The title key specifies the title that will be shown above each plot. Because config is a property, we can use f-strings or other executable code to define this or any other entry.

Plot: Style

The style key indicates the plot style, as defined in plot.styles.

Currently, the following styles are supported:

  • line - a line plot

  • point_line - a line plot with each individual point also marked

  • time_series - a line plot with the x-axis set to the “timestamp” metric

  • histogram - a normalized histogram with “Frequency” as the y-axis

Note that any of the style properties can be overriden by specifying additional properties in the plot config (see Plot: Additional Properties below). For histograms, the metric must be specified as the x-axis variable.

Plot: Resample

The resample key defines what function to apply when the metric time-series are downsampled before plotting. Because the full metric dataset can be very large, we resample each metric to a sampling frequency of 1 day.
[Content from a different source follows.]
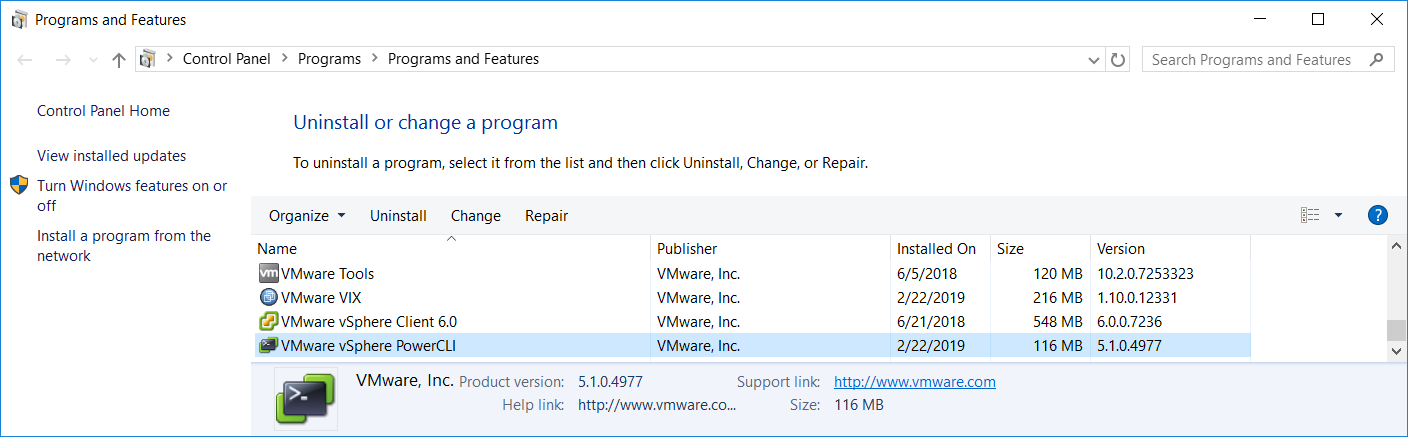Viewport: 1408px width, 437px height.
Task: Click the VMware vSphere Client 6.0 icon
Action: click(x=268, y=322)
Any pandas function that returns a single value per time-bin is supported: sum, mean, std, sem, max, min, median, first, or last.

See pandas resampling docs for more details.

Downsampling can be overriden by specifying "resample": False.

Plot: Additional Properties

Each sub-metric or summary statistic’s plot can be further customized by providing additional keys, which are passed as keyword arguments to altair.Chart.

For example, in the ArbMetrics config["plot"]["metrics"] entry, the encoding for the price_error sub-metric is altered to specify the metric as the x-axis and truncate the x-axis scale:

"price_error": {
    "title": "Price Error",
    "style": "histogram",
    "encoding": {
        "x": {
            "title": "Price Error (binned)",
            "shorthand": "price_error",
            "scale": Scale(domain=[0, 0.05], clamp=True),
        },
    },
},

In the above example, the "encoding" key would be passed to altair.Chart as a keyword argument after the sub-dict "x" was passed to altair.X (i.e., the relevant Altair class constructor).